The space where we work has a great influence on the process and result of the work itself. It has a direct impact on us! So, how to prepare the workspace for creative collaboration?


Consciously or not, we internalize and replicate what the workspace “tells us” about how to work. The arrangement of chairs, tables - or the lack of them! -, the walls, the amplitude of the room, zoning of the teams, separations or integrations of areas, the colors, textures, luminosity, in short...everything and every aspect sends a message, a code, which as a whole gives us clues about the way of being and doing in that place.


Productivity, performance and volume

 

Most workspaces were developed from the industrial logic - serial, mechanized, standardized - in which a fixed structure served to provide a single work base, to achieve certain results.


Just look at the classrooms, with their desks lined up and focused on the blackboard, so that students can absorb the greatest possible volume of information, with the teacher as a great centrality, but placed in this space in a distant and inaccessible way to the students. students, from the configuration of chairs, board and table of the teacher, almost an authority in the harshest sense of the word - and remember, you can't talk, exchange with the friend sitting next to you!


We see this logic and configuration also in the meeting rooms of large companies, especially in more traditional cultures, where the boss, the great leader, sits at the end of the table, a prominent and powerful place, from where he dominates the conduct of the meeting. , generally counting on little participation and contribution from the other participants. That same, that space emits a very strong behavioral code.




In my experience as a teacher and facilitator of creation and innovation processes, I can see how much space impacts behavior and the way people interact and create. Space can provoke, instigate ways of relating, it can inspire and stimulate people to create, it all depends on how open, flexible and adaptable it is.


Sealed or standardized, serial structures hardly invite participants to interact with each other, much less with the space itself. Everything that is standardized does not inspire.
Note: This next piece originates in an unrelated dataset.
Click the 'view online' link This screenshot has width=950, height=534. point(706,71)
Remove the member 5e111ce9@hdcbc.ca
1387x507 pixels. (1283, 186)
Reconfiguring relationships with the physical space can be a powerful signal that participants, whether in a meeting, workshop or sprint, are truly welcome in that space and that there is indeed the freedom to express and create. There is no single format for building collaborative spaces, a single one that can unleash this creative potential. The people who work there must be encouraged to transform and adapt, moving things, objects or furniture around, in order to function better based on the nature of the work that is performed there. This interaction with the space must be thought out and done together with those who will interact and work there.


Open, adaptable and inspiring

 

In 2015 I had the opportunity to visit Ideo and the D. School in Silicon Valley in San Francisco and I can say that I saw this concept of Make Space for Change in practice and how the space where people work as a team or individually can play an important role in the creation process and strategy.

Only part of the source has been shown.